Il existe deux
types de justice. Une justice d’Ancien régime, où la règle est le
marquage au fer, l’animosité éternelle, ce que Victor Hugo incarne en
termes romanesques dans le personnage de Javert, qui pourchasse les
condamnés sans trêve. Cette perpétuité s’appelle la vendetta, le talion,
le châtiment.
Mais, depuis la
Révolution française, depuis cette âpre lutte pour l’émancipation, il existe une
autre conception, moderne, séculière, démocratique, qui s’arrime à une autre
idée de l’homme.
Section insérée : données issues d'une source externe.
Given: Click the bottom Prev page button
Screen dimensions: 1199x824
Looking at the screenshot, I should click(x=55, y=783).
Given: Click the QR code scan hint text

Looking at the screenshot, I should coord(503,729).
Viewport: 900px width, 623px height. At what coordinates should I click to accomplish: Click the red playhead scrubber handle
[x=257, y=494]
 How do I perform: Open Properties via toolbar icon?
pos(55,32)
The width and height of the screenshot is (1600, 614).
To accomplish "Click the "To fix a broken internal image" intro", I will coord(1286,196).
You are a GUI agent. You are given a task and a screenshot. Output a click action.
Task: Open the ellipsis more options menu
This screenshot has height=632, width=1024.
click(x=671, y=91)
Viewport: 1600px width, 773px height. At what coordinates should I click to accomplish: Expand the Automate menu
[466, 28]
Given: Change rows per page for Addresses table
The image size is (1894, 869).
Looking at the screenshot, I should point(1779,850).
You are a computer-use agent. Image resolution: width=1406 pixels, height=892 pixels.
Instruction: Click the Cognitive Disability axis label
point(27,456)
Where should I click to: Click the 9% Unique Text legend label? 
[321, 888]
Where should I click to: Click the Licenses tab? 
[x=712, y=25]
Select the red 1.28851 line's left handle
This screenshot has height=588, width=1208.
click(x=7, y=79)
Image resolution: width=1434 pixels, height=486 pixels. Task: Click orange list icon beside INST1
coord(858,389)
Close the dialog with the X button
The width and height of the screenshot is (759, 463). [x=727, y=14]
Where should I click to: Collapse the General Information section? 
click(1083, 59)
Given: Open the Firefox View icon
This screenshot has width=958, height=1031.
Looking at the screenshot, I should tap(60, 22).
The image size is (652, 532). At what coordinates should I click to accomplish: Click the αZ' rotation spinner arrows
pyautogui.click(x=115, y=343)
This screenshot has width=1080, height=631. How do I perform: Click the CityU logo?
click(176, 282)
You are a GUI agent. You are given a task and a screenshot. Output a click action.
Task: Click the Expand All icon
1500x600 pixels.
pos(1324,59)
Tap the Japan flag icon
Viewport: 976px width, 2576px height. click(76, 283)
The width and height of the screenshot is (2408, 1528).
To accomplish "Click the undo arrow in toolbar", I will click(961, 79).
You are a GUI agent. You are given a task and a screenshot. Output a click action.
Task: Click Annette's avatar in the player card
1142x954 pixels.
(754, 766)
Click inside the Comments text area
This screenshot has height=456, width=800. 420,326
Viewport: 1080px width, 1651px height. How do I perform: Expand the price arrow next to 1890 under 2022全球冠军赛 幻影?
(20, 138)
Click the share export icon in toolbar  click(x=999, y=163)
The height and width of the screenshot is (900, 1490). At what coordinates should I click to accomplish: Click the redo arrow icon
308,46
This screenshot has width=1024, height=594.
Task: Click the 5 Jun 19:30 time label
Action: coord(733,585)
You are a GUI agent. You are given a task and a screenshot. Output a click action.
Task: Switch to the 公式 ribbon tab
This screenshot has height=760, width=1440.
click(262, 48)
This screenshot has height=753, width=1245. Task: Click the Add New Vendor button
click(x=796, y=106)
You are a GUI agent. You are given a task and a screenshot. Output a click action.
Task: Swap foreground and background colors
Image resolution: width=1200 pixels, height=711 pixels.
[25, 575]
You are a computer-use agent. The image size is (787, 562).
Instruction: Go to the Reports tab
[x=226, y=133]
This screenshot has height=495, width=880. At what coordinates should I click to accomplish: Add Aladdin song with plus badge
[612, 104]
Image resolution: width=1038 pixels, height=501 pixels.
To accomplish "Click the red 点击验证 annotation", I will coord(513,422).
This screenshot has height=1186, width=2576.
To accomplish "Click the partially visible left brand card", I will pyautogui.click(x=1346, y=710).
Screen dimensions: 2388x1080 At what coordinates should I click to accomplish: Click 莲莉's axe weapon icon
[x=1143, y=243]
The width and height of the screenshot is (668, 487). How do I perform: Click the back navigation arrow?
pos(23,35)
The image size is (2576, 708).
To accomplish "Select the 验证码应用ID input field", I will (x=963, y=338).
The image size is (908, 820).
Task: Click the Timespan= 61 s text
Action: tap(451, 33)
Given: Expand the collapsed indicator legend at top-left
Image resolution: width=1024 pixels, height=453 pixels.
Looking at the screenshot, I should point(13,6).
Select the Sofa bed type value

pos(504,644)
Les circonstances, la vie sociale, les individus changent, on
ne saurait donc envisager la peine comme une condamnation irrévocable, comme une
damnation.
La douleur des
victimes est certes incontestable. Mais le temps passe ; et le droit, la vie
sociale, exigent une part d’oubli, d’amnistie, de prescription. Il faut que les
politiciens cessent d’attiser d’anciens conflits, cela envenime la vie sociale.
L’État doit au contraire apaiser. Les condamnations judiciaires ne peuvent
frapper les hommes éternellement, sans quoi aucune rémission ne serait possible,
et les peines revêtiraient une sorte de caractère sacré qu’elles n’ont pas. Il
est temps que les États oublient les réfugiés italiens.